Who'd have thought our civic duty would involve stocking up on looseleaf and microbrews?
Like everyone these days, we've been reconnecting to friend networks while social distancing. If you can't leave your home, how very different is it whether the friend on the other end of the Google hangout is two Bart stops or nine time zones away? And since conversations can only go so far when we've all been up to pretty much the same thing for nearly a month, I've even made a Steam (online gaming) account, a step into digital nerding that Nicolas never expected from me.
Chat is experiencing her own version of social distancing, from her abdomen.

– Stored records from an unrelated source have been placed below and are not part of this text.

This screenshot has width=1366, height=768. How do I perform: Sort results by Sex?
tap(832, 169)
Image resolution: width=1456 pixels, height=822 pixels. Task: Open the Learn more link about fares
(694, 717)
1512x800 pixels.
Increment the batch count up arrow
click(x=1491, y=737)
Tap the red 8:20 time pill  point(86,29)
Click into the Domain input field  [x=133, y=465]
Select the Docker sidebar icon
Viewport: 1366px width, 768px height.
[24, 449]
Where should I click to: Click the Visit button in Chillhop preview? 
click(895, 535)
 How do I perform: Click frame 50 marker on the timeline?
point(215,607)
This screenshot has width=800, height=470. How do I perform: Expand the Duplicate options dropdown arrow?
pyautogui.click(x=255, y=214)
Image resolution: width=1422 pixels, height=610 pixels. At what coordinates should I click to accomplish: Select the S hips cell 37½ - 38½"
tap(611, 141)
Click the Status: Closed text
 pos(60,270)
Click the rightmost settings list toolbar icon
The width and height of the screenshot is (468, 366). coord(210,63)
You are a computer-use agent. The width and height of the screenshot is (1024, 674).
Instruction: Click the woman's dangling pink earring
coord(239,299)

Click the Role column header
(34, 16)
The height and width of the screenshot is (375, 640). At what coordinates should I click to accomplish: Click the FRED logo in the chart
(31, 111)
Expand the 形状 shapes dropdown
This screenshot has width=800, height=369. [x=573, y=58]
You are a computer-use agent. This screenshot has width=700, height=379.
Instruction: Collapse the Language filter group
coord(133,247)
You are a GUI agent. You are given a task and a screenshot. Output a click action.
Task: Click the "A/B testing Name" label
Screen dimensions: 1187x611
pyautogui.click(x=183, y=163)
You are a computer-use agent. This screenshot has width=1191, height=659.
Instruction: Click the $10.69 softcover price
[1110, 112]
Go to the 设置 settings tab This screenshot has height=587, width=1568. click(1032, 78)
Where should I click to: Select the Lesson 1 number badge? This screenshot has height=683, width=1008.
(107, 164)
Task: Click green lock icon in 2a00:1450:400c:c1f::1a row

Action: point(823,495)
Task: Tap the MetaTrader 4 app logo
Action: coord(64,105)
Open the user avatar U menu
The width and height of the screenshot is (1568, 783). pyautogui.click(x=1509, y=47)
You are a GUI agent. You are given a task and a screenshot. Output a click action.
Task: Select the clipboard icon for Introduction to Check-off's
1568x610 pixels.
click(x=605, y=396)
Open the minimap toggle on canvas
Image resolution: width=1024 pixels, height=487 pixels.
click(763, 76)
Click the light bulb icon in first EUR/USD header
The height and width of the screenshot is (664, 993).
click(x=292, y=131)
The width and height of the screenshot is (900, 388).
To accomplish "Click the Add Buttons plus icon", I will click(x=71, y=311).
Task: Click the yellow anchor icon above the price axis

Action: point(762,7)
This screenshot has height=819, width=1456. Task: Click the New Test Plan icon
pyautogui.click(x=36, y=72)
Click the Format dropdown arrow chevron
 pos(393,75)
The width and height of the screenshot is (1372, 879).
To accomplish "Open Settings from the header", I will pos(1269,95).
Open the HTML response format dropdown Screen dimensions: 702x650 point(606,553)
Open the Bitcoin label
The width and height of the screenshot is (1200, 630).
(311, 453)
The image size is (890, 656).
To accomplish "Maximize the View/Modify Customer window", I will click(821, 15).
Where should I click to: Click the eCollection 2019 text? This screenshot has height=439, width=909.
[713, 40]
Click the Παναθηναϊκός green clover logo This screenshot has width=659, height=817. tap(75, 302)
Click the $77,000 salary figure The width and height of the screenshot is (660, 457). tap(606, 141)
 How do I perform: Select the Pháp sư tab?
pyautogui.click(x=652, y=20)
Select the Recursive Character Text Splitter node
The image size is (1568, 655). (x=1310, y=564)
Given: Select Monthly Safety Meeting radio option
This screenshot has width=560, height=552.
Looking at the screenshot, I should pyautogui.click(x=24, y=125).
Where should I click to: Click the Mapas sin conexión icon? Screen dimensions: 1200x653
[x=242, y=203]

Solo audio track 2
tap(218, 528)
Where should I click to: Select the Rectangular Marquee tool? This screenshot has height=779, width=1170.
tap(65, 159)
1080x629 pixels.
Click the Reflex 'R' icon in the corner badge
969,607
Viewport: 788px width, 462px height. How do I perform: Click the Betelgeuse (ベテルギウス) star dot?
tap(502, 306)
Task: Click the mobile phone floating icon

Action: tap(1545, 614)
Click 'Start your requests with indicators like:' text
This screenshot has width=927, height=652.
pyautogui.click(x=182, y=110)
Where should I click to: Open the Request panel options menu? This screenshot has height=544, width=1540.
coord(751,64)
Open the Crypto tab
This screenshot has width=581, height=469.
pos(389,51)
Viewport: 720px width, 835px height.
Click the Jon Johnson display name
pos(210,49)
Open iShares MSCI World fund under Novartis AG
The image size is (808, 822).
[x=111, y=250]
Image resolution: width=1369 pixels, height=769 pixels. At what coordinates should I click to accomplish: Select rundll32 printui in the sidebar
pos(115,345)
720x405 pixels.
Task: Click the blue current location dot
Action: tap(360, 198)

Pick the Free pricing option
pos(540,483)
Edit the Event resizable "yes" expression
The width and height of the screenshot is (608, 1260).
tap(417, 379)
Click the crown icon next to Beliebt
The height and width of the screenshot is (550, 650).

One upside of this whole crisis is that I've finally had the chance to take care of my cat and her psychogenic alopecia. After trying various creams and diet changes to stop her excessive licking, the vet left us with one last option: dressing our cat. On top of the uncontrolled feline rage, we were concerned that her attempts at escape might have led to her strangling herself while we were off at work. Now that the cat is no longer unsupervised, it seemed as good a time as any to break out the kitty wardrobe. For the past two weeks, poor Chat has been socially distancing from her own tummy, and is miserable as the rest of us. (But after nearly 3 years, her tummy fur is starting to return!)
The couch and my butt have been getting friendly.
Parking my butt on the couch with my laptop for days on end of coding can only go so far. After really seriously committing to this stay-the-fuck-at-home patriotism for a week or two, my legs needed to find a healthier balance. For the past week or so I've been getting some sun and fresh air on daily walks around Lake Merritt, where I've been trying to remind myself that, unlike everything else, spring was not canceled.
Somehow spring still hasn't been canceled.
I hope you too have moments that remind you that spring has not been canceled.